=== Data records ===

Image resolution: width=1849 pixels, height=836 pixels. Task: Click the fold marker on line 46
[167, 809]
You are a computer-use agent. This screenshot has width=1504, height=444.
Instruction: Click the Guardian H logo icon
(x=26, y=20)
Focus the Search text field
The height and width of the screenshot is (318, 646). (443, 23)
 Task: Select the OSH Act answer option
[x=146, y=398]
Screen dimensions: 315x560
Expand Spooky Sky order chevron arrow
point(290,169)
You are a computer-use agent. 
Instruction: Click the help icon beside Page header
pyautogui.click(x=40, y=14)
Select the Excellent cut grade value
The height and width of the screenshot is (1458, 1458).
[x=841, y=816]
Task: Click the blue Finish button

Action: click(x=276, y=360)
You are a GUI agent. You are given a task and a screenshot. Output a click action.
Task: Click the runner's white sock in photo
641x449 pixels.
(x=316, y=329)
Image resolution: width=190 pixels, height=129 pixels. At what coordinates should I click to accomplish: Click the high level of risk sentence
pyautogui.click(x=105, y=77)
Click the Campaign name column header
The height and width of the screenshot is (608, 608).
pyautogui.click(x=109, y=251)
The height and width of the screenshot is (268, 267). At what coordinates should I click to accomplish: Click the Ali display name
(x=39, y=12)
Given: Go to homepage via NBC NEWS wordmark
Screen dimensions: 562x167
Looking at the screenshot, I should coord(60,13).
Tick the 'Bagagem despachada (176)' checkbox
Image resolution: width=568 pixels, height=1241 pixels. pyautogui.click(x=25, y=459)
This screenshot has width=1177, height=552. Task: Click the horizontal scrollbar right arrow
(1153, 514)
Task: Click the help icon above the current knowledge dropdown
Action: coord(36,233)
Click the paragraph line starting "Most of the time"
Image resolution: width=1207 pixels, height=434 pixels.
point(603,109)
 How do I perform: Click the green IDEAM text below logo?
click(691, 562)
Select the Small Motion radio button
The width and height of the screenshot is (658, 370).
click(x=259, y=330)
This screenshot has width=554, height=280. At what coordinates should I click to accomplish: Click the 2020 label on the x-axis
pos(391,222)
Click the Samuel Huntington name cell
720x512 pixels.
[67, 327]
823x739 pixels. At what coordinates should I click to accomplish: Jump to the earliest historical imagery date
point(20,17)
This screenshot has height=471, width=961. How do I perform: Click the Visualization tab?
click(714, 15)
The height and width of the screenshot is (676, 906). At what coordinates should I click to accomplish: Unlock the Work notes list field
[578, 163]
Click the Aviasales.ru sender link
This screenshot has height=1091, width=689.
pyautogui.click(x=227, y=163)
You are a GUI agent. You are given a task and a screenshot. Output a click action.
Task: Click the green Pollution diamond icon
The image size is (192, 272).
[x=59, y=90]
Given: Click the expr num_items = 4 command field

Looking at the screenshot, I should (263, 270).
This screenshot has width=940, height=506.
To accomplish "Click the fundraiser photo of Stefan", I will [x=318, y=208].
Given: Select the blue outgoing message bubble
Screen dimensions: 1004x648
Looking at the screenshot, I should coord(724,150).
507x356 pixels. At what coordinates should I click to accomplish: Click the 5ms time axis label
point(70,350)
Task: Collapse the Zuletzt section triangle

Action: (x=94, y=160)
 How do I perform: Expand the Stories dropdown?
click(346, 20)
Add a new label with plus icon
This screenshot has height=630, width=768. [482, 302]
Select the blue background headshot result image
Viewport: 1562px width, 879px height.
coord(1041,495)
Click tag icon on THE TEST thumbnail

=== Task requirements ===
Reproduce the whole listing above, replacing "checkbox" with "check box" and leaving everything else unchanged.

=== Solved exercise ===
Image resolution: width=1849 pixels, height=836 pixels. Task: Click the fold marker on line 46
[167, 809]
You are a computer-use agent. This screenshot has width=1504, height=444.
Instruction: Click the Guardian H logo icon
(x=26, y=20)
Focus the Search text field
The height and width of the screenshot is (318, 646). (443, 23)
 Task: Select the OSH Act answer option
[x=146, y=398]
Screen dimensions: 315x560
Expand Spooky Sky order chevron arrow
point(290,169)
You are a computer-use agent. 
Instruction: Click the help icon beside Page header
pyautogui.click(x=40, y=14)
Select the Excellent cut grade value
The height and width of the screenshot is (1458, 1458).
[x=841, y=816]
Task: Click the blue Finish button

Action: click(x=276, y=360)
You are a GUI agent. You are given a task and a screenshot. Output a click action.
Task: Click the runner's white sock in photo
641x449 pixels.
(x=316, y=329)
Image resolution: width=190 pixels, height=129 pixels. At what coordinates should I click to accomplish: Click the high level of risk sentence
pyautogui.click(x=105, y=77)
Click the Campaign name column header
The height and width of the screenshot is (608, 608).
pyautogui.click(x=109, y=251)
The height and width of the screenshot is (268, 267). At what coordinates should I click to accomplish: Click the Ali display name
(x=39, y=12)
Given: Go to homepage via NBC NEWS wordmark
Screen dimensions: 562x167
Looking at the screenshot, I should coord(60,13).
Tick the 'Bagagem despachada (176)' check box
Image resolution: width=568 pixels, height=1241 pixels. pyautogui.click(x=25, y=459)
This screenshot has width=1177, height=552. Task: Click the horizontal scrollbar right arrow
(1153, 514)
Task: Click the help icon above the current knowledge dropdown
Action: coord(36,233)
Click the paragraph line starting "Most of the time"
Image resolution: width=1207 pixels, height=434 pixels.
point(603,109)
 How do I perform: Click the green IDEAM text below logo?
click(691, 562)
Select the Small Motion radio button
The width and height of the screenshot is (658, 370).
click(x=259, y=330)
This screenshot has width=554, height=280. At what coordinates should I click to accomplish: Click the 2020 label on the x-axis
pos(391,222)
Click the Samuel Huntington name cell
720x512 pixels.
[67, 327]
823x739 pixels. At what coordinates should I click to accomplish: Jump to the earliest historical imagery date
point(20,17)
This screenshot has height=471, width=961. How do I perform: Click the Visualization tab?
click(714, 15)
The height and width of the screenshot is (676, 906). At what coordinates should I click to accomplish: Unlock the Work notes list field
[578, 163]
Click the Aviasales.ru sender link
This screenshot has height=1091, width=689.
pyautogui.click(x=227, y=163)
You are a GUI agent. You are given a task and a screenshot. Output a click action.
Task: Click the green Pollution diamond icon
The image size is (192, 272).
[x=59, y=90]
Given: Click the expr num_items = 4 command field

Looking at the screenshot, I should (263, 270).
This screenshot has width=940, height=506.
To accomplish "Click the fundraiser photo of Stefan", I will [x=318, y=208].
Given: Select the blue outgoing message bubble
Screen dimensions: 1004x648
Looking at the screenshot, I should coord(724,150).
507x356 pixels. At what coordinates should I click to accomplish: Click the 5ms time axis label
point(70,350)
Task: Collapse the Zuletzt section triangle

Action: (x=94, y=160)
 How do I perform: Expand the Stories dropdown?
click(346, 20)
Add a new label with plus icon
This screenshot has height=630, width=768. [482, 302]
Select the blue background headshot result image
Viewport: 1562px width, 879px height.
coord(1041,495)
Click tag icon on THE TEST thumbnail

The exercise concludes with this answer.